Here’s my daily log workflow: I’m using LaunchBar and have it set to scan the scripts folder in my Library, so I put Daily Log.scpt here: ~/Library/Scripts/Applications/Together. To add an entry to the log, I invoke LaunchBar, type “dl”, hit space, type my log entry, and hit return. Easy, quick, and then a log of what I’ve been doing during the day is available when I need to fill out my timesheet.

I’ve been finding Together an excellent choice for a scratchpad that includes a daily log; hopefully you will find it just as convenient (or at least have found some food for thought in my approach to some simple tag-based organization).

Downsides

I’ve been using Together as my scratchpad for a couple of weeks, and overall have really loved it. As I mentioned above, MobileMe’s significant issues with keeping even a simple Together library in sync have convinced me that I need to look elsewhere for my perfect solution, but if the synching were consistent and painless I’d have no qualms using Together for the long haul.
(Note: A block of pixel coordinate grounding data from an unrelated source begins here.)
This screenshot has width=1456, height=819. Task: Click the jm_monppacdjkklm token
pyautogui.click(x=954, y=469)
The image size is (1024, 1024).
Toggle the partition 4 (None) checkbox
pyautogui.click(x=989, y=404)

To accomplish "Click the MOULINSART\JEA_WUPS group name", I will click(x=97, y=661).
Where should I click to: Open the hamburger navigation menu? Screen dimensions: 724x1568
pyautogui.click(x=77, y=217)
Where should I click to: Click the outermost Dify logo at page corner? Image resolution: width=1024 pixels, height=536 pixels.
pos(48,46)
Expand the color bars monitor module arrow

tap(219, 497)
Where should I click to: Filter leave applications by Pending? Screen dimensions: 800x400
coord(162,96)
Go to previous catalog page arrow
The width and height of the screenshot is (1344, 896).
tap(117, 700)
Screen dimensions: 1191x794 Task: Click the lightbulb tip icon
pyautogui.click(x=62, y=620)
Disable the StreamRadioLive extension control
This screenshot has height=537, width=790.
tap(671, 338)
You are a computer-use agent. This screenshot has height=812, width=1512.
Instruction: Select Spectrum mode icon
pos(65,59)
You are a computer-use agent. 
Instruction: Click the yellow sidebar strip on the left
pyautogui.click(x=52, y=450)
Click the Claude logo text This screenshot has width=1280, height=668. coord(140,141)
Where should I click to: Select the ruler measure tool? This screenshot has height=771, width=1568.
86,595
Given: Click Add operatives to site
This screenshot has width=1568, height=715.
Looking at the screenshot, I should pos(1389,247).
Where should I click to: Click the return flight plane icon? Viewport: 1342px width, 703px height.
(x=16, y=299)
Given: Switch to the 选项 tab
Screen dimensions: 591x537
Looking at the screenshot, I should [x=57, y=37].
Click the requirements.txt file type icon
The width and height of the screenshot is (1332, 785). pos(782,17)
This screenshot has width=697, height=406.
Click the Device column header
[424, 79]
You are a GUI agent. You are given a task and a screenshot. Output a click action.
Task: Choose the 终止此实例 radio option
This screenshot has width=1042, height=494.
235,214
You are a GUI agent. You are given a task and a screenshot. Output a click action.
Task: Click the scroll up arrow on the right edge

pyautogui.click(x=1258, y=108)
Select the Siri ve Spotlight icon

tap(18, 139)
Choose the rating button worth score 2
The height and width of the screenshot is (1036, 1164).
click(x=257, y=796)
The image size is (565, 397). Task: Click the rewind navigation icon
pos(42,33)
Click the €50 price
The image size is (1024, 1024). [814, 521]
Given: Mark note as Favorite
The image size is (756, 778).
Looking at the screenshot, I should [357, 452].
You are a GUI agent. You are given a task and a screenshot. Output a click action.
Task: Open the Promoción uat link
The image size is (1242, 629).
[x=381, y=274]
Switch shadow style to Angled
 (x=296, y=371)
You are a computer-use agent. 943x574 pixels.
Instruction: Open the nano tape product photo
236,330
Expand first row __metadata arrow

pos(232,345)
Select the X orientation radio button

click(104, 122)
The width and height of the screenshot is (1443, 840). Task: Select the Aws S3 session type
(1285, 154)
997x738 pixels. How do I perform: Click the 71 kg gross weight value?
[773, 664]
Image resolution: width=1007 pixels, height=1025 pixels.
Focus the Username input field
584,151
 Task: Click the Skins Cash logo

That said, there are some potentially significant downsides to this system, particularly for people with an eye on their budgets. MobileMe is not a cheap service, and because it’s the only way to sync Together it’s definitely necessary for anyone who’s interested in a scratchpad they can access from multiple computers. For an optimal workflow with the daily log you’ll also need LaunchBar or Quicksilver, and although Quicksilver is free, LaunchBar is far superior in my experience (and has the additional benefit of not having been abandoned by its developer).

It’s worth mentioning, too, that a computerized scratchpad like the one I’ve outlined here is completely worthless for some folks. Unless you’re on your computer for most of the day, you’ll likely find a pad of paper and pen far more useful.

Other options

Although Together was one of my first picks for scratchpad software, I did investigate other options. Evernote as an idea was extremely appealing, but in execution the service only seems worth using if you’re on the road a lot and need to store info (particularly images) via your cell phone. The desktop Evernote program is simply too clunky for someone who is always at the computer like myself, particularly given the existence of several excellent file libraries.

I also considered just using plain text files and making a daily log that could double as a scratchpad, a la Chris Bowler’s solution, but I wanted a simple organizational method (in this case using tags), which was not possible with plain text. Tossing URLs that I want to visit into my daily logs would just be throwing them into a black hole; I doubt I’d bother to take the time to review them when I switched computers.

Together’s competitors, Yojimbo and EagleFiler, were worth consideration, but neither could handle the workflow that I desired (EagleFiler because of its lack of any kind of easy-to-use synching, and Yojimbo because it doesn’t offer any good way to append text to a file/library item so far as I could tell). For people who want a scratchpad for a single computer, however, EagleFiler might be worth a second glance (particularly if you own it and don’t own Together).

Looking forward

As you may have figured out from my dissatisfaction with Together’s synching and the “part one” in the title, my quest for a scratchpad is not yet over. I’m currently in the early testing stages of an alternative solution using VoodooPad Pro 4 that has fantastic synching support but requires a bit more gruntwork on my part to get up and running. I’ll be sharing my second scratchpad solution once it’s finished, but in the meantime I hope that my work with Together will benefit some other folks who have been battling with the same mind-overflow issues that I’ve been facing.